Due to the difficulties of using monetary measures of all usability attributes, an alternative approach has been chosen here. Overall usability is calculated in relative terms as the geometric mean (the n 'th root of the product) of the normalized values of the relative improvements in the individual usability metrics. Doing so involves certain weaknesses: First, all the usability metrics measured for a given project are given equal weight even though some may be more important than others. Second, there is no use of cut-off values where any further improvement in a given usability metric would be of no practical importance. For example, once error rates have been reduced to, say, one error per ten thousand user transactions, it may make no practical difference to reduce them further. Even so, reducing the error rate to, say, one error per twenty thousand transactions would double the usability score for the user error metric as long as no cut-off value has been set for user errors. Using geometric means rather than arithmetic means (the sum of values divided by the number of values) to calculate the overall usability somewhat alleviates this latter problem as a geometric mean gives comparatively less weight to uncommonly large numbers. The geometric mean increases more by improving all the usability metrics a little than by improving a single metric a lot and leaving the others stagnant.

Case Studies in Iterative User Interface Design

The following sections present data from the four case studies in iterative user interface design summarized in Table 1. The first example is described in somewhat greater depth than the others in order to provide some insight into how the various usability metrics are measured and further refined into estimates of improvements in overall usability.

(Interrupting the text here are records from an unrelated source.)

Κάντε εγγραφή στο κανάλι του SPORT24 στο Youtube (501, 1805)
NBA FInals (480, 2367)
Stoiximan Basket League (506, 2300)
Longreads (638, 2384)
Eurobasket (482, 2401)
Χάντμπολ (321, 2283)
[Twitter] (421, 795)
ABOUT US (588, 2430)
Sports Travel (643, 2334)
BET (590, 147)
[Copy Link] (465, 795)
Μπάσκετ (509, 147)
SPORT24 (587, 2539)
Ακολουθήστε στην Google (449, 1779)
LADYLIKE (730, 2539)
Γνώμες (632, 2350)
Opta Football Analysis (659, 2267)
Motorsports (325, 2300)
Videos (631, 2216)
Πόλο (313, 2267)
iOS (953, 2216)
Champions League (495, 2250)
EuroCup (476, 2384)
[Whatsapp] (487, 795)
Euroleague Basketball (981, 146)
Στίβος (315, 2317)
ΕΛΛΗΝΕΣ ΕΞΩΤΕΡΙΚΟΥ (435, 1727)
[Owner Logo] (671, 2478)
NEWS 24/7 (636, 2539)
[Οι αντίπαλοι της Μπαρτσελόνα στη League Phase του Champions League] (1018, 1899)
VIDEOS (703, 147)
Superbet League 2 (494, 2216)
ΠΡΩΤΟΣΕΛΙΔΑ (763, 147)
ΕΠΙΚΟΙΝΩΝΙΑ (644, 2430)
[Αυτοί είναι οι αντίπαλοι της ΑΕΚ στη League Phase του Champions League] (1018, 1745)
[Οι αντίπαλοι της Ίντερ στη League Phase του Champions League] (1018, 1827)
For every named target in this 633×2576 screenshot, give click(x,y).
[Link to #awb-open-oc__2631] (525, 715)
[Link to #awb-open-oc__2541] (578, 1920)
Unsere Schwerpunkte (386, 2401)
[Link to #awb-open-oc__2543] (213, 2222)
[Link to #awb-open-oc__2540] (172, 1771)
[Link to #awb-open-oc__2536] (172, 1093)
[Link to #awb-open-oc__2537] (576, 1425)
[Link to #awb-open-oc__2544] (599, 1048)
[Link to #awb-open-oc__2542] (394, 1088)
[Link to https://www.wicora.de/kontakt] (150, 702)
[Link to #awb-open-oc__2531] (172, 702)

Table 1. Four case studies of iterative design.
Name of System Interface Technology Versions Tested Subjects per Test Overall Improvement
Home banking Personal-computer graphical user interface 5 8 242%
Cash register Specialized hardware with character-based interface 5 9 87%
Security Mainframe character-based interface 3 9 882%
Hypertext Workstation graphical user interface 3 10 41%

Home Banking

The home banking system was a prototype of a system to allow Danish bank customers access to their accounts and other bank services from a home computer using a modem. The interface was explicitly designed to explore the possibilities for such a system when customers owned a personal computer supporting a graphical user interface and a mouse.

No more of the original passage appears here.